▸ **TRY IT**
Copy out each line below exactly as written.

[Start of Attachment]

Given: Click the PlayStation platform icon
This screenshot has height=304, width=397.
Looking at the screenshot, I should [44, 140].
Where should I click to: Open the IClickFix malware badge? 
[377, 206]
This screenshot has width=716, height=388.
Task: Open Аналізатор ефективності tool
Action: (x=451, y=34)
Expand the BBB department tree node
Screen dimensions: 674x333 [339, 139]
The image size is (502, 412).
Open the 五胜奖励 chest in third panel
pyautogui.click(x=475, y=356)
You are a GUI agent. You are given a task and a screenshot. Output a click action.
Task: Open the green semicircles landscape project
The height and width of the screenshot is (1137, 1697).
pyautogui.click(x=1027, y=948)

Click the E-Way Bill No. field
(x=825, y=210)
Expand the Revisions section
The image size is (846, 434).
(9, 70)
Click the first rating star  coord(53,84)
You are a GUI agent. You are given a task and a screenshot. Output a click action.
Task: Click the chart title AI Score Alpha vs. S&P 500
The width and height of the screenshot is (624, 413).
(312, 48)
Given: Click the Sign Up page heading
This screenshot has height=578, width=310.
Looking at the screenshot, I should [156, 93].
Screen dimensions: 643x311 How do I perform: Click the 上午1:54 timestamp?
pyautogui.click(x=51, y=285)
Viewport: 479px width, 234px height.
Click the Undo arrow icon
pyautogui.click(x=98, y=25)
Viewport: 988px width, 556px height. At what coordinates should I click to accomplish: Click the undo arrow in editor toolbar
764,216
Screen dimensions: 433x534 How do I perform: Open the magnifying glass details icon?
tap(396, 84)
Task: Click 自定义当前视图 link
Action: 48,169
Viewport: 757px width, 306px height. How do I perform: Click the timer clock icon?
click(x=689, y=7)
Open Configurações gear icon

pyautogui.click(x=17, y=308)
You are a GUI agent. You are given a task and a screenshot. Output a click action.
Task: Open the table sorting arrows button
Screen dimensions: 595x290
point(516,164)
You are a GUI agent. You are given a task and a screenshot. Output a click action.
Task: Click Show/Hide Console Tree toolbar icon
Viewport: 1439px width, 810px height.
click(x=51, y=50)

[End of Attachment]

▸ **EXPECTED ANSWER**
Given: Click the PlayStation platform icon
This screenshot has height=304, width=397.
Looking at the screenshot, I should [44, 140].
Where should I click to: Open the IClickFix malware badge? 
[377, 206]
This screenshot has width=716, height=388.
Task: Open Аналізатор ефективності tool
Action: (x=451, y=34)
Expand the BBB department tree node
Screen dimensions: 674x333 [339, 139]
The image size is (502, 412).
Open the 五胜奖励 chest in third panel
pyautogui.click(x=475, y=356)
You are a GUI agent. You are given a task and a screenshot. Output a click action.
Task: Open the green semicircles landscape project
The height and width of the screenshot is (1137, 1697).
pyautogui.click(x=1027, y=948)

Click the E-Way Bill No. field
(x=825, y=210)
Expand the Revisions section
The image size is (846, 434).
(9, 70)
Click the first rating star  coord(53,84)
You are a GUI agent. You are given a task and a screenshot. Output a click action.
Task: Click the chart title AI Score Alpha vs. S&P 500
The width and height of the screenshot is (624, 413).
(312, 48)
Given: Click the Sign Up page heading
This screenshot has height=578, width=310.
Looking at the screenshot, I should [156, 93].
Screen dimensions: 643x311 How do I perform: Click the 上午1:54 timestamp?
pyautogui.click(x=51, y=285)
Viewport: 479px width, 234px height.
Click the Undo arrow icon
pyautogui.click(x=98, y=25)
Viewport: 988px width, 556px height. At what coordinates should I click to accomplish: Click the undo arrow in editor toolbar
764,216
Screen dimensions: 433x534 How do I perform: Open the magnifying glass details icon?
tap(396, 84)
Task: Click 自定义当前视图 link
Action: 48,169
Viewport: 757px width, 306px height. How do I perform: Click the timer clock icon?
click(x=689, y=7)
Open Configurações gear icon

pyautogui.click(x=17, y=308)
You are a GUI agent. You are given a task and a screenshot. Output a click action.
Task: Open the table sorting arrows button
Screen dimensions: 595x290
point(516,164)
You are a GUI agent. You are given a task and a screenshot. Output a click action.
Task: Click Show/Hide Console Tree toolbar icon
Viewport: 1439px width, 810px height.
click(x=51, y=50)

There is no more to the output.